Unterstützung von Kölner Dokumentationszentrum über die Migration (Domid)
Am Ende soll das Projekt in einer Ausstellung und in einer Art Erzählsammlung münden, die die alternativen Italienbilder aus Köln jenseits von Klischees vereint. Magistro hegt den Traum von einem Archiv. „Ich liebe Archive. Das Domid (Dokumentationszentrum und Museum über die Migration in Deutschland) unterstützt uns auch und die haben auch eine ganz wunderbare Sammlung“.
Ihre eigene künstlerische Arbeit kreist mittlerweile um Familienalben, ihre eigene Migrationsgeschichte – die Eltern waren ihrerseits inneritalienische Migranten aus dem Süden – sowie der privatesten Sphäre eines Menschen. „Meine Fotografie wird immer mehr zu einer anthropologischen Studie“, so Magistro, die Mitglied des Fotoraums in Lindenthal ist und deren Ausstellung „Italienbilder“ an verschiedenen Orten in Köln ausgestellt wurde, unter anderem 2019 im Kölnischen Stadtmuseum.

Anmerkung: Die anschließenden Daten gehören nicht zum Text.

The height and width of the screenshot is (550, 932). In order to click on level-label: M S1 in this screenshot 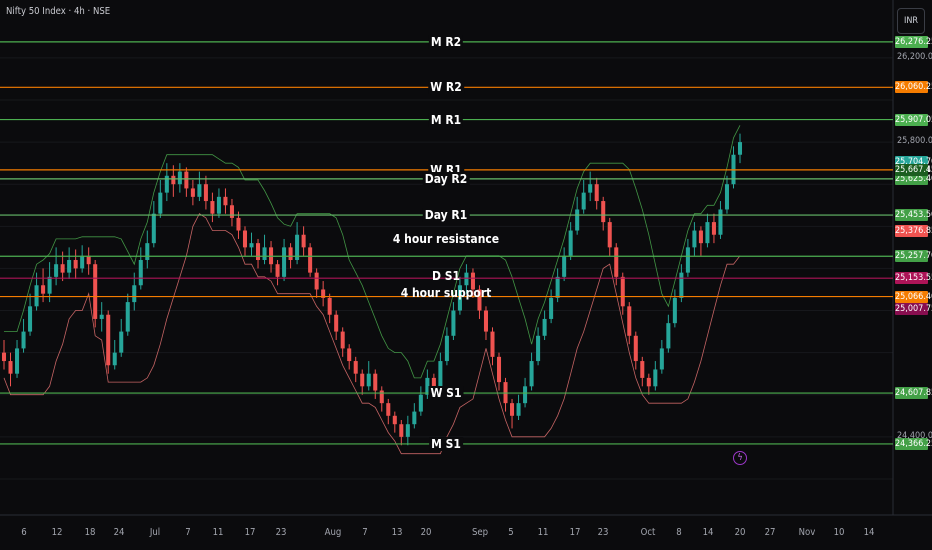, I will do `click(446, 444)`.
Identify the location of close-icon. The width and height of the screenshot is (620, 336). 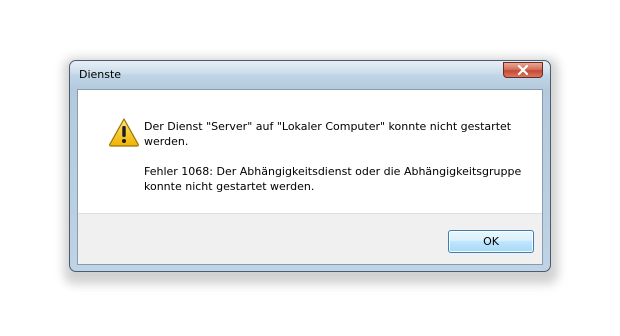
(523, 70).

Die Wahrnehmung des Belpaese ist von positiven Klischees wie Pizza, Pasta und Mode durchsetzt. Die zweifache Mutter hat selbst keine rassistischen Alltagserfahrungen gemacht. Dennoch spiele Diskriminierung auf bürokratischer Ebene eine Rolle. „In der Schule etwa gibt es schon das Vorurteil, dass Italiener mit lauter Stimme sprechen oder nicht so organisiert seien. Und wenn man die Sprache nicht perfekt spricht, gilt man schnell als blöd.“ Hürden gebe es auch bei der Anerkennung von Abschlüssen. „Ich habe in Wales, Italien und Deutschland studiert und dennoch ist es unheimlich schwer. Auf dieser Ebene gibt es einfach kein Europa“.